[Records from a data source]
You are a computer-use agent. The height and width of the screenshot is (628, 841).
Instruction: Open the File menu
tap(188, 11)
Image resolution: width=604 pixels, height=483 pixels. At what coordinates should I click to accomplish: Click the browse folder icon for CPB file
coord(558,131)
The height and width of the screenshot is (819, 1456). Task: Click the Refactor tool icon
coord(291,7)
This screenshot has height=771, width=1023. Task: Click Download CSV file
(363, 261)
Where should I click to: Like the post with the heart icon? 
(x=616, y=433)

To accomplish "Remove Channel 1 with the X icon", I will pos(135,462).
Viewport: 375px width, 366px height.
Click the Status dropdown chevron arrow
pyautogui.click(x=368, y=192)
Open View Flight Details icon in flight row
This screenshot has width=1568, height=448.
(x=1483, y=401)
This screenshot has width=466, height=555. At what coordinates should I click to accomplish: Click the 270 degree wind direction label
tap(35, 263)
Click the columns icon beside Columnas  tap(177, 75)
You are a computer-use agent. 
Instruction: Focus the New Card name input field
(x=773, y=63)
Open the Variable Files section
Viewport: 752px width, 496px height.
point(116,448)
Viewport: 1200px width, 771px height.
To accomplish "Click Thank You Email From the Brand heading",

WORK REQUIRED: The lines to copy are those in the records above containing the word "agent".

TASK ANSWER:
You are a computer-use agent. The height and width of the screenshot is (628, 841).
You are a computer-use agent. 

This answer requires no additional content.